**Extracted text:**

French drag performer

Soa de Muse (born January 31, 1989) is a French drag performer best known for participating in the first season of Drag Race France, the first season of RuPaul's Drag Race Global All Stars, and the first season of Drag Race France All Stars.

== Early life ==
Soa de Muse was born in Villepinte, Seine-Saint-Denis, a suburb of Paris, France. At the age of 15, de Muse moved to Martinique with their parents, where they remained through their high school years, and first discovered a love for theater.

At the age of 20, Soa returned to continental France to study, at their parents' urging. They initially pursued a degree in literature, then switched to theater studies. It was during the latter program that de Muse decided to pursue performance full time, and ultimately terminated her studies: "I realized that I shouldn't be sitting, listening to someone talking ... I had to do the scene [myself]." Eventually, she was introduced to the art of drag through RuPaul's Drag Race.

**Recorded data:**
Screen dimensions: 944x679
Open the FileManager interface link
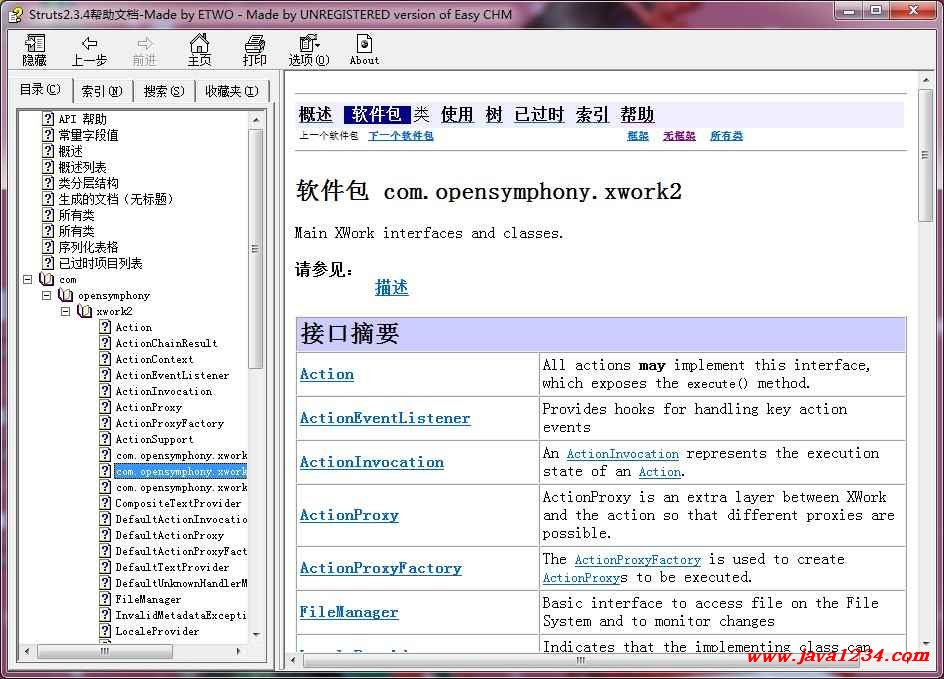pos(348,612)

**Exercise goal:**
Copy out the stretch of the drag performer text from "At the age of 20, Soa" through "RuPaul's Drag Race.". The data was taken from a different source than the text about the drag performer.

**Exercise response:**
At the age of 20, Soa returned to continental France to study, at their parents' urging. They initially pursued a degree in literature, then switched to theater studies. It was during the latter program that de Muse decided to pursue performance full time, and ultimately terminated her studies: "I realized that I shouldn't be sitting, listening to someone talking ... I had to do the scene [myself]." Eventually, she was introduced to the art of drag through RuPaul's Drag Race.